*本文*:
------------

Longmire   ロングマイヤ

放送局: A&E

プレミア放送日: 6/3/2012 (Sun) 22:00-23:00

製作: シェファード/ロビン・カンパニー、ワーナー・ホライズンTV

製作総指揮: グリア・シェファード、マイケル・ロビン

監督: クリストファー・チュラック

原作: クレイグ・ジョンソン

脚本: ハント・ボールドウィン、ジョン・コヴニー

出演: ロバート・テイラー (ウォルト・ロングマイヤ)、ケイティ・サッコフ (ヴィクトリア・モレッティ)、ルー・ダイヤモンド・フィリップス (ヘンリー)、ベイリー・チェイス (ブランチ・コナリー)、キャシディ・フリーマン (カディ・ロングマイヤ)、アダム・バートリー (ファーグ)

------------

*元資料*:

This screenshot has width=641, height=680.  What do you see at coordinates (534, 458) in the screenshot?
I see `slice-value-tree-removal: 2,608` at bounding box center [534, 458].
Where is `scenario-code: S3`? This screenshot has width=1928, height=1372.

------------

*やるべきこと*: 本文のうち「監督: クリストファー・チュラック」から「(ブランチ・コナリー)、キャシディ・フリーマン (カディ・ロングマイヤ)、アダム・バートリー (ファーグ)」までの部分を、そのまま引用してください。 上の行は、本文とは別の出典から取られたものです。

*出力結果*:
監督: クリストファー・チュラック

原作: クレイグ・ジョンソン

脚本: ハント・ボールドウィン、ジョン・コヴニー

出演: ロバート・テイラー (ウォルト・ロングマイヤ)、ケイティ・サッコフ (ヴィクトリア・モレッティ)、ルー・ダイヤモンド・フィリップス (ヘンリー)、ベイリー・チェイス (ブランチ・コナリー)、キャシディ・フリーマン (カディ・ロングマイヤ)、アダム・バートリー (ファーグ)